Is Reputation Risk Your Number One Risk?
By Carol Stern, FLMI, AIRC, ACS
Senior Consultant, First Consulting & Administration, Inc.
If So, That’s Good News for Compliance Officers!
When reputation risk is the Company’s highest risk, senior management can set a tone at the top that will establish an excellent environment to advance a culture of compliance and ethics. Compliance Officers will be authorized to enforce code of business conduct and ethics standards to prevent any exceptions and variances that would put the reputation of the Company at risk.
Monitoring in the Global Village to Prevent Controllable Risk Incidents
We live in the Global Village predicted by Marshal McLuhan in the 1960s[1], but he had no way to know how small the world would actually become. Today, the reputation of a company can be instantly destroyed by the postings of disgruntled customers on a Facebook site, Twitter or other social media sites, or by hackers stealing personal information or customer funds with a few mouse clicks.
A company’s previously untarnished reputation for protecting their customer’s privacy and security can be harmed so quickly today that most companies spend an inordinate amount of time monitoring for these incidents and insuring themselves against the cost of fallout. Unfortunately, most of the cyber-attacks are totally out of a Company’s control and very hard to prevent. Realistically, a company’s resources should be focused on what they can control, such as monitoring the use of their brand on the internet and being continually responsive to customer comments on social media.
Reputation Risk is a Key Strategic Risk for Any Organization
Reputation risk is considered a strategic risk and is managed under an Enterprise Risk Management (ERM) program with the highest priority, where incidents that might have reputation risk are escalated immediately for senior management oversight and decision-making. Examples of this kind of risk incident are any breaches of the code of conduct, such as employee fraud, or any internal corporate corruption such as intentional misstatements on financial filings, shredding of subpoenaed documents or violating bribery laws (FATCA). The privacy and security risks involving the exposure of customers’ personal information, such as social security numbers or credit card information are included in this category.
In the insurance industry, the risk of our third party relationships such as agents, brokers, registered representatives or even outsourcing vendors and third party administrators perpetrating fraud or abuse against our mutual customers has dramatic reputational risk potential.

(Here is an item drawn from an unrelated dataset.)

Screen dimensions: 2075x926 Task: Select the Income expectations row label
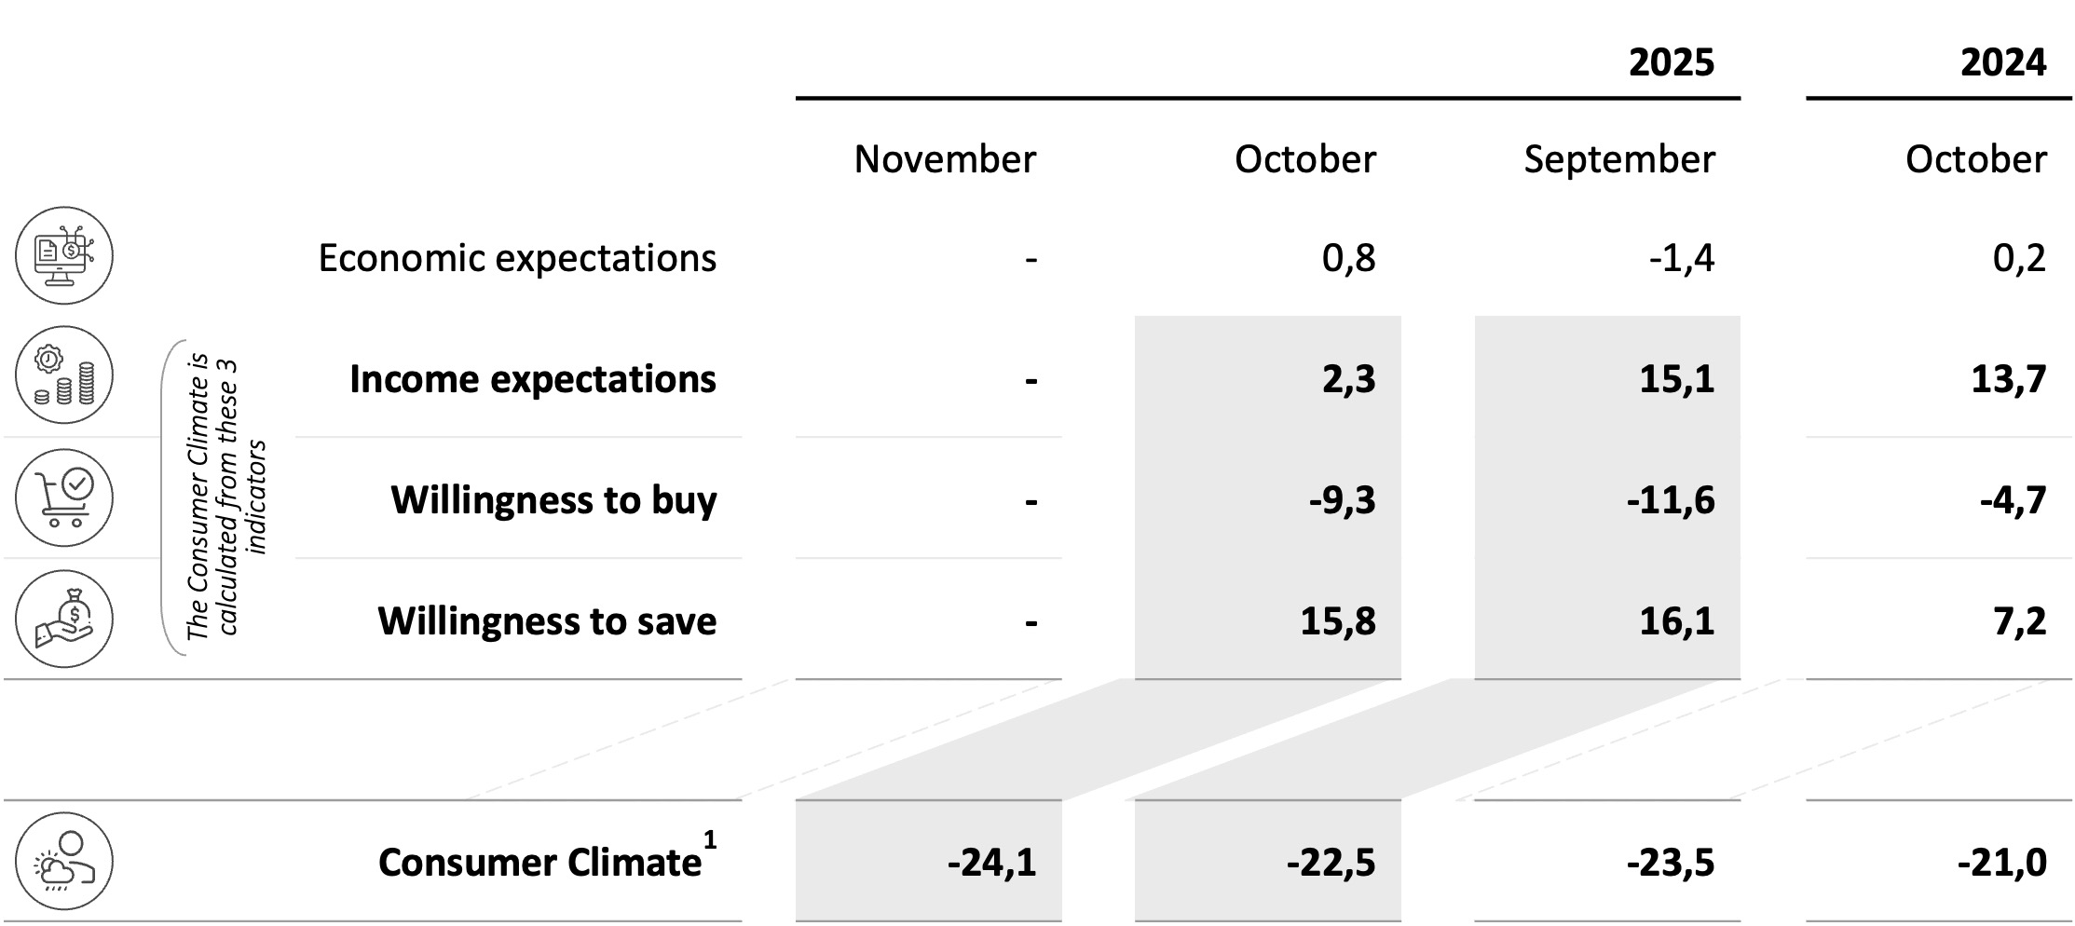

Ultimately, the insurance company may be held responsible for any fraudulent or criminal misconduct of these third parties that regulators believe should have been detected, so regular audits of those entities based on an annual risk assessment are critical to the Company protection of reputation.
The Importance of Tone at the Top
Protecting a company’s brand is at the heart of preventing a reputation risk incident. A damaged brand can have huge bottom line repercussions and some companies never fully recover. Implementation of strong policies and procedures to prevent risk incidents that can be controlled such as employee misconduct and breaches of the code of conduct are part of the compliance officer’s responsibilities.
This is why making reputation risk the company’s number one risk may bring smiles to the faces of compliance officers. Implementation of strict ethical standards and taking action on violators of the Company compliance requirements and code of conduct are the best foundation to build a strong culture of compliance and ethics. When the tone at the top really supports the compliance officer and stands behind a no-exception policy for misconduct, then reputation risk can be better controlled.
Those “at the top” must enforce a policy where serious repercussions are dealt out consistently and fairly for breaches of the code of conduct no matter how important an agent may be to the bottom line or how high the officer sits on the organizational chart. When this tone is set by the CEO and the Board of Directors, then the Company should feel comfortable that it has a framework to prevent internal fraud and malfeasance, managed and maintained by a vibrant compliance and ethics program.
[1] The Gutenberg Galaxy, published in 1962, and Understanding Media, published in 1964.